Under the new corporate structure, PayPal will divide its massive operations into three distinct parts. The first segment remains the new standalone Venmo unit. The second segment focuses entirely on the traditional PayPal-branded business, serving regular consumers and retail merchants. The third segment operates as a payment services unit, handling back-end processing and managing the Braintree division and the company’s cryptocurrency operations.
Venmo stands out as the crown jewel in this new arrangement. The mobile app boasts nearly 100 million active users. Financial analysts view Venmo as the most valuable asset within PayPal because it has massive potential for future growth. Experts suggest that if PayPal decides to sell Venmo, the massive user base would easily attract a premium valuation from eager buyers.
Lores took the top job at PayPal in March after spending six years as the head of computer maker HP. He stepped in to replace former chief executive Alex Chriss, who struggled to turn the sinking company around. During the pandemic, PayPal enjoyed record profits as people shopped from home. However, the stock crashed roughly 80% from that historic peak. Lores believes this sharper, separated corporate structure will reignite growth and help PayPal fight back against fierce e-commerce rivals like Apple, Google, and Stripe.

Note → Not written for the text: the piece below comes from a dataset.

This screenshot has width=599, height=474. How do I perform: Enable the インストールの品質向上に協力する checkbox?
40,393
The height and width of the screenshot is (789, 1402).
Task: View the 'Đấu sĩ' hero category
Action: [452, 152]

The massive drop in the stock price naturally attracted unwanted attention from Wall Street. Earlier in February, reports surfaced that potential buyers, including payment rival Stripe, showed serious interest in purchasing parts or all of PayPal. To defend the company, PayPal hired specialized investment bankers to protect the board from hostile takeover bids and aggressive activist campaigns.
Investors loved the news of the Venmo separation. Shares of PayPal spiked roughly 3% almost immediately after the restructuring details leaked to the public. The company itself refused to comment officially on the internal changes. However, executives will face plenty of questions very soon, as PayPal plans to report its first-quarter financial results next week.
This major reorganization also triggers a massive shuffle in the executive ranks. Two top leaders will leave the payment giant. Diego Scotti, who previously ran the broad consumer group that included Venmo, is departing. Michelle Gill, who managed a small-business group that the company will now dissolve, will also exit the firm.
As old leaders leave, Lores brings fresh faces into the building. PayPal will create a brand new artificial intelligence transformation group. Anshu Bhardwaj, a former technology executive at Walmart, will lead this new technology division. Additionally, Scott Young, a former consumer banking manager at Goldman Sachs, will lead a financial services unit to support the three main business segments.
While the executives rearrange their offices, thousands of regular employees wait anxiously for news about their jobs. Just before Lores took over, former leader Alex Chriss told managers to prepare for sweeping layoffs. Chriss wanted to cut 15% of the company’s total headcount. Lores put that massive reduction plan on hold when he arrived, leaving the threat of job cuts hanging in limbo.
Now, Lores must prove his new strategy works. By putting Venmo in the spotlight and bringing in new technology leaders, he hopes to win back Wall Street’s confidence. The upcoming earnings report will give investors their first real look at how his new plan impacts the bottom line.